Dalam Rapat Paripurna DPR RI pada Rabu, 20 Mei 2026, Presiden Prabowo Subianto menargetkan pertumbuhan ekonomi Indonesia berada pada kisaran 5,8 persen hingga 6,5 persen pada 2027. Pemerintah juga memproyeksikan nilai tukar rupiah berada di rentang Rp16.800 hingga Rp17.500 per dolar AS pada tahun yang sama. Target itu disebut membutuhkan strategi fiskal dan moneter yang prudent serta berkelanjutan.
Rupiah Melemah Tekan UMKM
Melemahnya rupiah menjadi sinyal yang tidak ringan bagi pelaku usaha kecil dan menengah. Saat kurs dolar naik, harga bahan baku ikut terdorong, terutama bagi usaha yang masih bergantung pada pasokan impor.
Dampak berantai kemudian muncul pada ongkos produksi, distribusi, hingga harga jual akhir. Kondisi ini membuat UMKM harus bergerak lebih hati-hati agar tetap mampu menjaga arus kas.
Tekanan tersebut juga terasa pada sektor tekstil dan fesyen yang memiliki kebutuhan bahan baku cukup besar. Dalam situasi seperti ini, pelaku usaha dituntut cepat membaca perubahan pasar agar tidak kehilangan pelanggan.
Target Ekonomi Pemerintah
Pemerintah menempatkan pertumbuhan ekonomi 2027 pada target yang cukup ambisius. Rentang 5,8 persen hingga 6,5 persen menunjukkan optimisme atas pemulihan dan penguatan fondasi ekonomi nasional.
Selain pertumbuhan, stabilitas nilai tukar rupiah juga menjadi fokus utama. Pemerintah memproyeksikan kurs berada di kisaran Rp16.800 hingga Rp17.500 per dolar AS pada 2027.
Presiden menegaskan pentingnya strategi fiskal dan moneter yang mampu menjaga kestabilan mata uang. Arah kebijakan tersebut diharapkan memberi kepastian bagi dunia usaha dan investor.
Strategi Bertahan Vanilla Hijab
Di tengah tekanan kurs, Vanilla Hijab memilih menyesuaikan harga secara bertahap. Perusahaan menilai langkah itu lebih aman daripada menaikkan harga secara drastis dan langsung memukul minat beli konsumen.

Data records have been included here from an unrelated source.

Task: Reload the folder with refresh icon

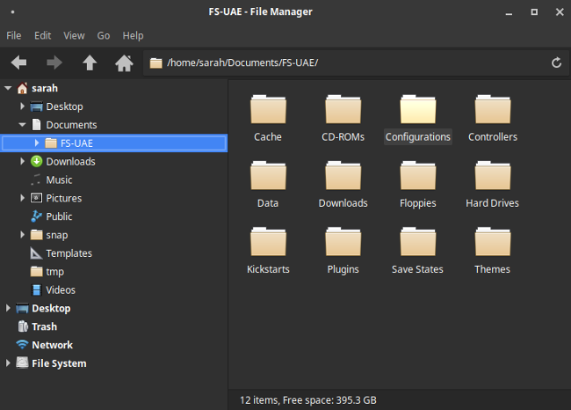Action: pos(556,62)
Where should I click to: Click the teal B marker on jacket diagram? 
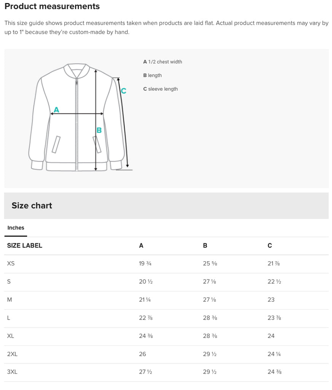pyautogui.click(x=99, y=130)
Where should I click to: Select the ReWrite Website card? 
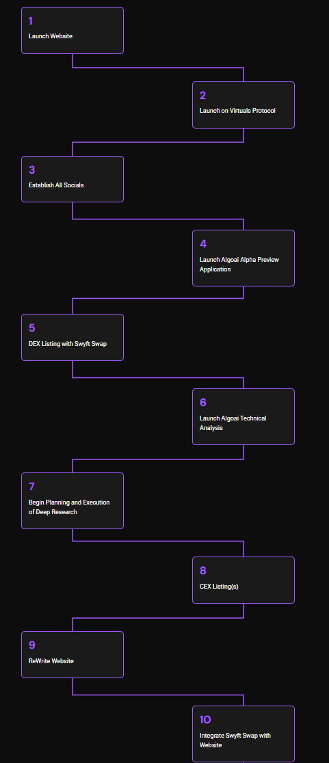pos(73,654)
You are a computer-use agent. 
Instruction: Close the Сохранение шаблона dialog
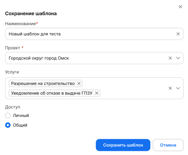click(x=181, y=7)
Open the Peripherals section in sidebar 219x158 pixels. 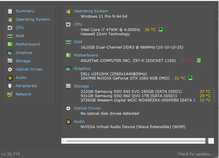(x=26, y=86)
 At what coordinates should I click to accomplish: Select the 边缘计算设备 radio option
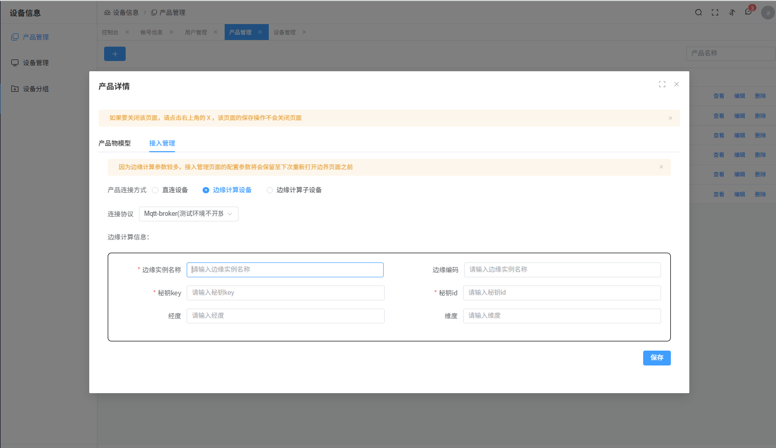[206, 190]
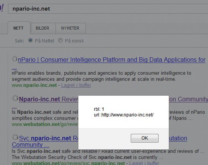Viewport: 208px width, 165px height.
Task: Open Lagret i buffer link for nPario
Action: [x=76, y=85]
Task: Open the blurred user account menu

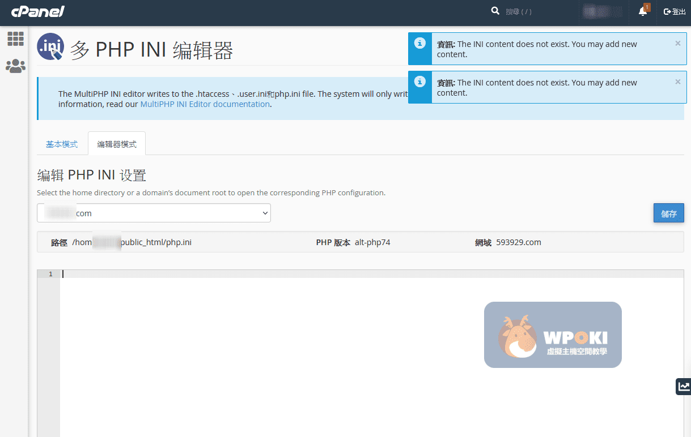Action: click(x=603, y=11)
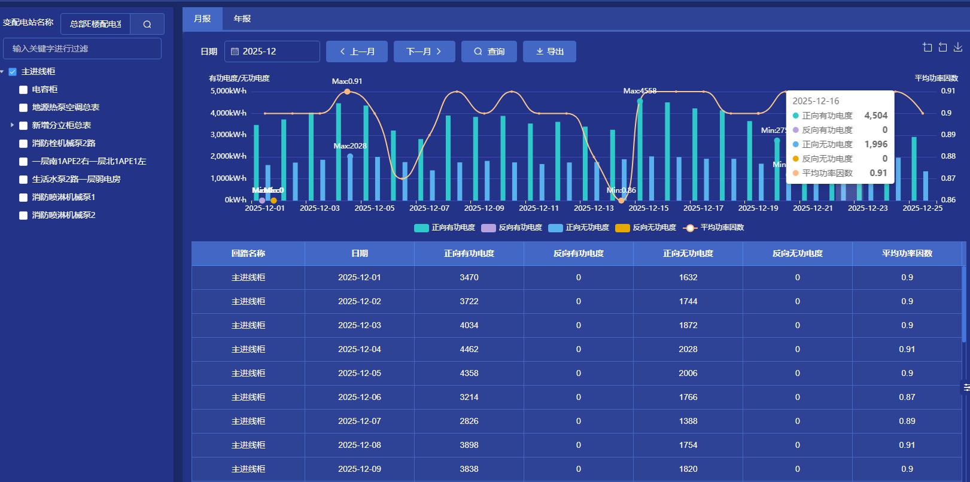The width and height of the screenshot is (970, 482).
Task: Expand the 新增分立柜总表 tree node
Action: [12, 125]
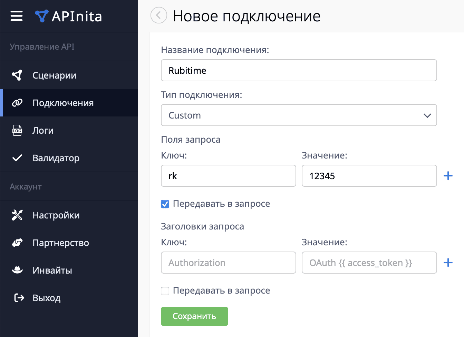The image size is (464, 337).
Task: Uncheck Передавать в запросе under Поля запроса
Action: tap(165, 204)
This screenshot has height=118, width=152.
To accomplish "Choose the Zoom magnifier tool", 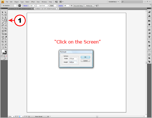I will (6, 47).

Atina, perwakilan perusahaan, menyebut kenaikan harga dilakukan dengan pertimbangan matang. Sebagai contoh, produk yang semula dibanderol Rp80.000 dapat naik menjadi Rp95.000 secara perlahan.
Langkah tersebut diambil agar usaha tetap bertahan tanpa kehilangan kepercayaan pasar. Namun, perusahaan mengakui keputusan itu tidak mudah karena daya saing di pasar fesyen sangat ketat.
Inovasi Jadi Kunci Adaptasi
Selain menyesuaikan harga, Vanilla Hijab juga menahan volume produksi agar tidak terlalu agresif. Strategi ini dipilih untuk membaca ulang daya beli konsumen dan menyesuaikan stok dengan permintaan pasar.
Perusahaan juga menambah nilai tambah pada produk agar konsumen merasa tetap mendapatkan manfaat. Salah satu pengembangan yang dilakukan adalah inovasi hijab tanpa pentul untuk memberi kenyamanan lebih.
Dengan kombinasi penyesuaian harga, kontrol produksi, dan inovasi produk, perusahaan berupaya menjaga keberlanjutan bisnis. Pola adaptasi seperti ini dinilai menjadi gambaran tantangan UMKM di tengah tekanan rupiah dan persaingan produk impor.